Esse trecho deixa claro a situação colocada acima, ficando evidente sua posição perante as nações da América, utilizando o termo “separações violentas”, e reitera, a necessidade de a nova nação ou Estado deter o poder, ou ter uma autoridade para ser reconhecida.

Para dar mais ênfase a liberdade conquistada pelos países da América em relação à Espanha, e legitimidade a estes países, apontando que já tem uma autoridade e um poder próprio, Bello utiliza como exemplo uma nota do governo inglês ao representante da Espanha na Inglaterra, com os motivos que levaram este países a reconhecer as novas nações.

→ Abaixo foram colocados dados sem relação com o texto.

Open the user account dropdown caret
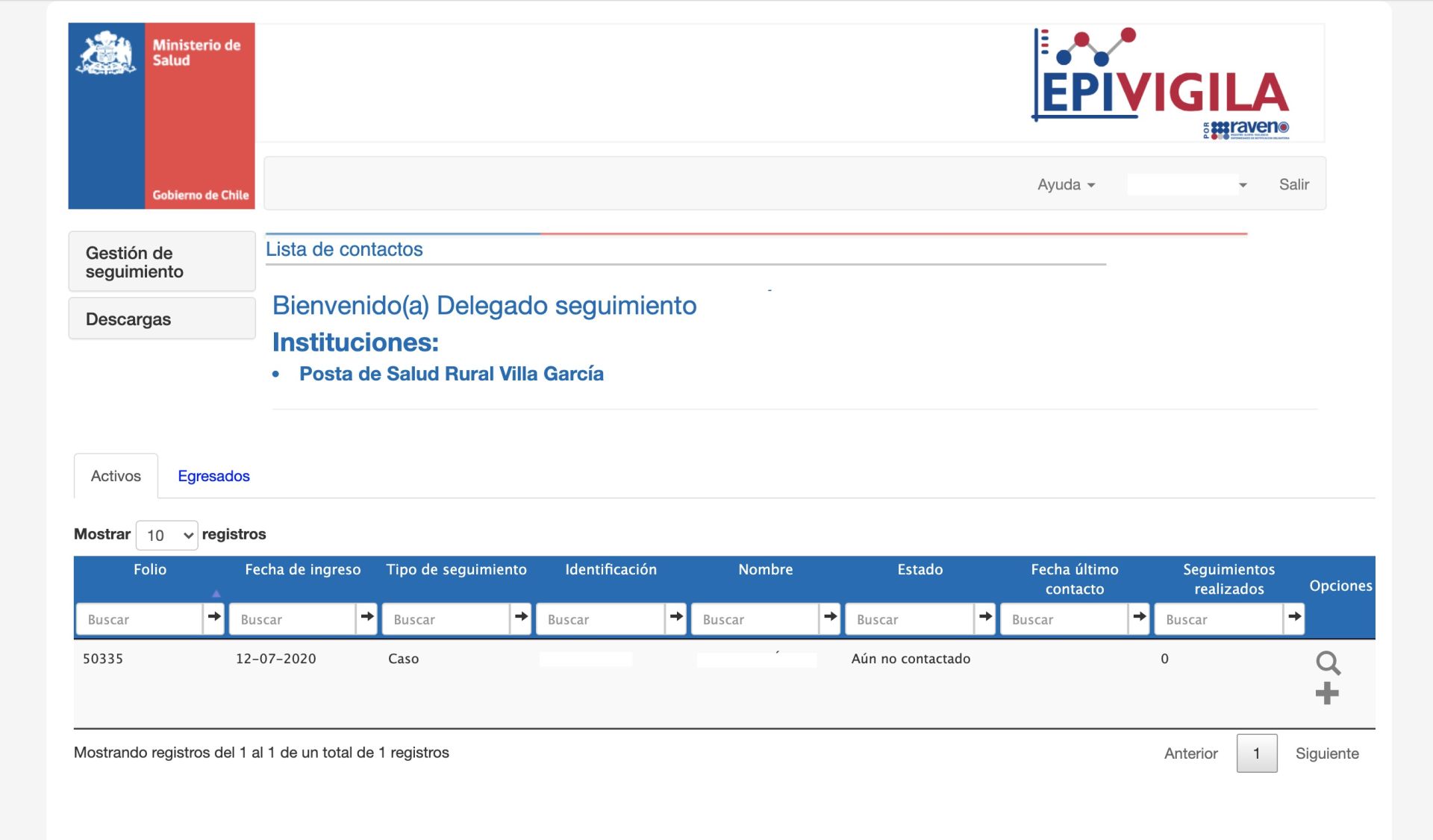Screen dimensions: 1433x840 [x=1243, y=185]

Ao pensar de que forma surgem as Nações, ou Estados, fica explicito a intenção de Bello. Intenção que devemos entender como necessidade de um contexto que, como colocado por José Carlos Chiaramonte, é o da construção das nações na América, e Bello, como já foi colocado, faz parte dessa conjuntura, além de participar ativamente dela.

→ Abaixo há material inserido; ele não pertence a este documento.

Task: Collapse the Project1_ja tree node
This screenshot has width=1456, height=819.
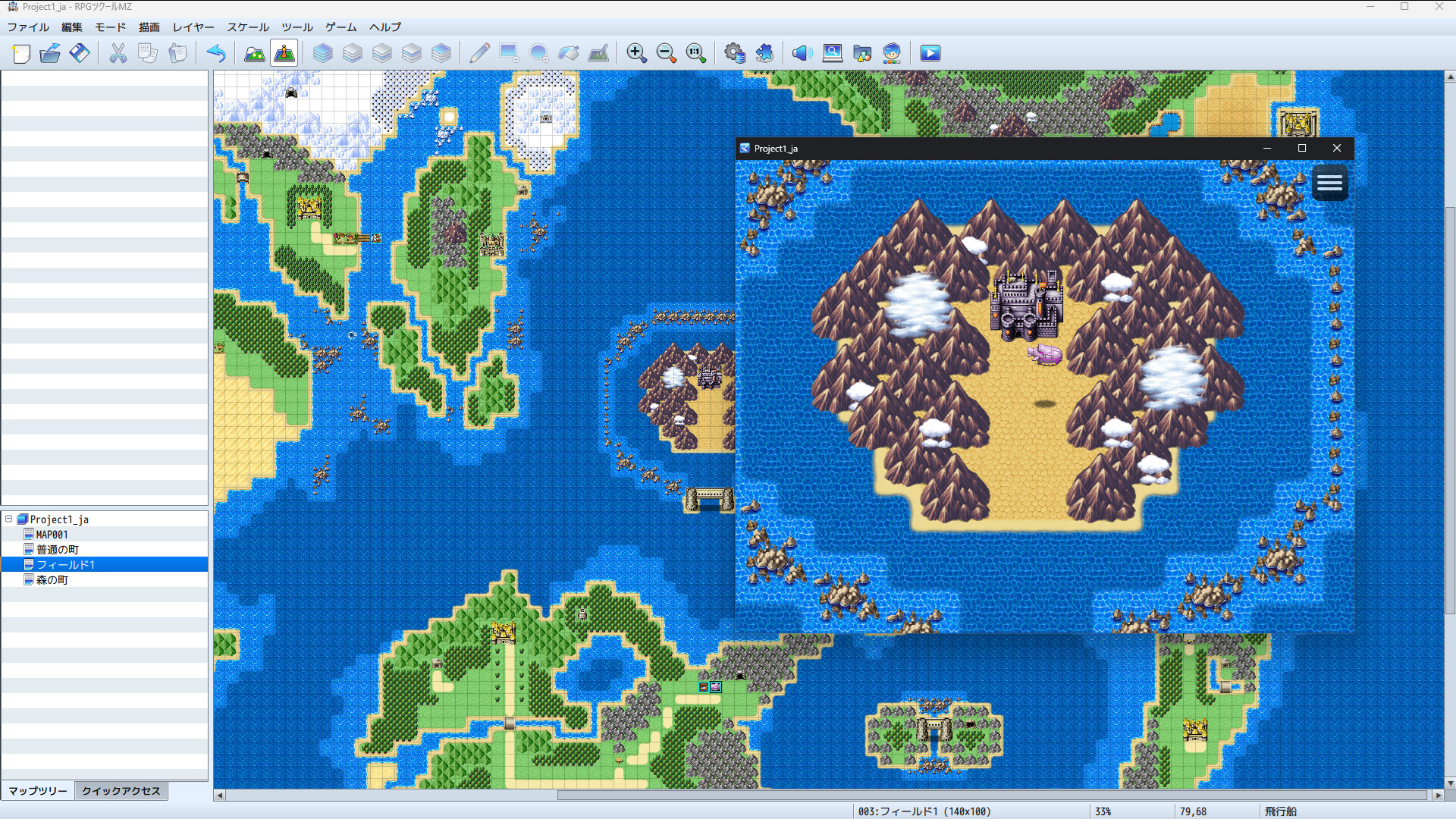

Para além de como se formam as nações, o que são, a primeira parte ainda tem uma infinidade de temas que poderiam ser explorados, contudo vamos nos ater as conseqüências imediatas das independências e da soberania das nações.

Segundo Bello,

De la independencia y soberanía de las naciones se sigue que a ninguna de ellas es permitido dictar a otra la forma de gobierno, la religión, o la administración que ésta deba adoptar; ni

llamarla a cuenta por lo que pasa entre los ciudadanos de ésta, o entre el gobierno y los súbditos65.

Desta forma, cada nação tem o direito de escolher sua forma de governo, suas leis, e tem a possibilidade de resolver seus problemas internos sem a interferência de outra nação. Nenhum Estado tem o direito de interferir nos assuntos internos de outro. Os atos internos que são permitidos à nação, que é independente e soberana, podem ser diversos, contudo não podem extrapolar os direitos de outras nações.